Work order => Only the text carries over: repeat the records exactly and drop the images.

Screenshot grounding data =>
--------------------
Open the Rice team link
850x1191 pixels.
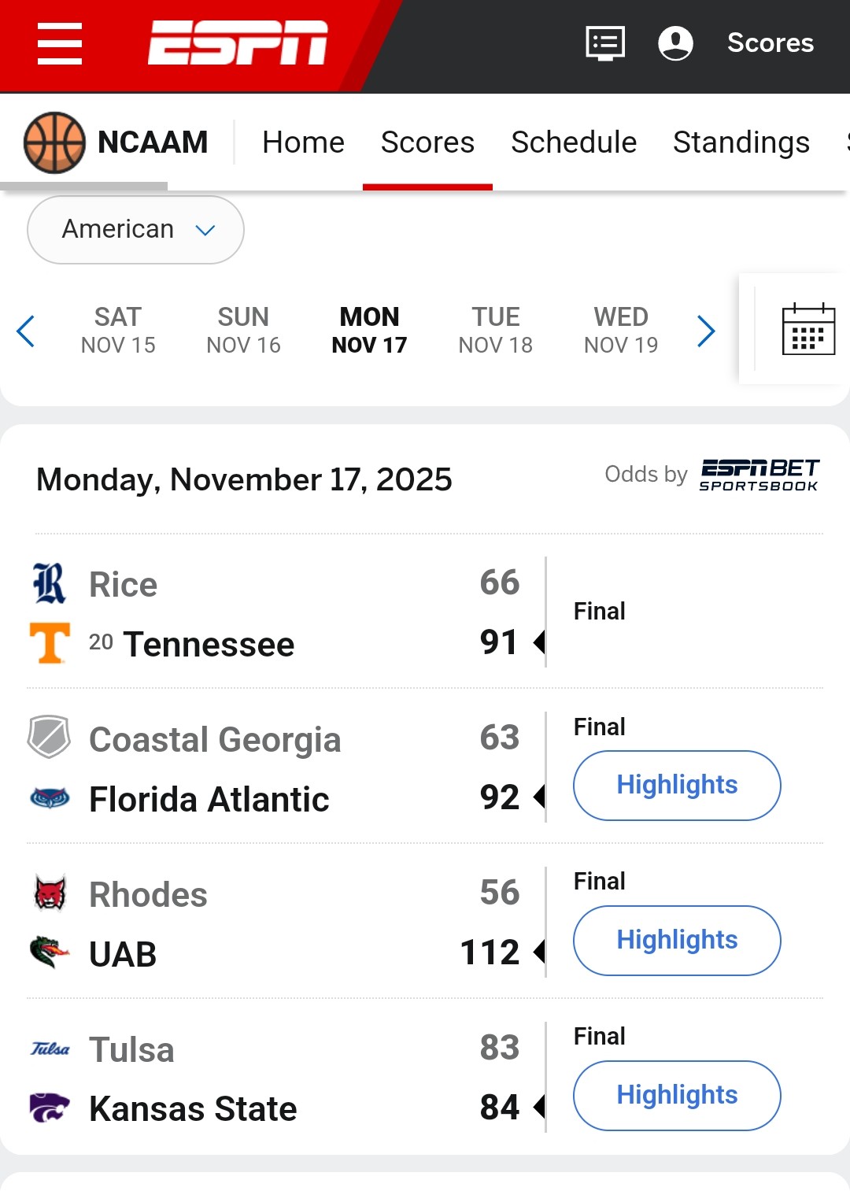124,585
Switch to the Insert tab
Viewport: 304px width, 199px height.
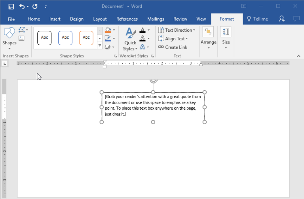(55, 19)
--------------------
Your response =>
Open the Rice team link
850x1191 pixels.
124,585
Switch to the Insert tab
Viewport: 304px width, 199px height.
(55, 19)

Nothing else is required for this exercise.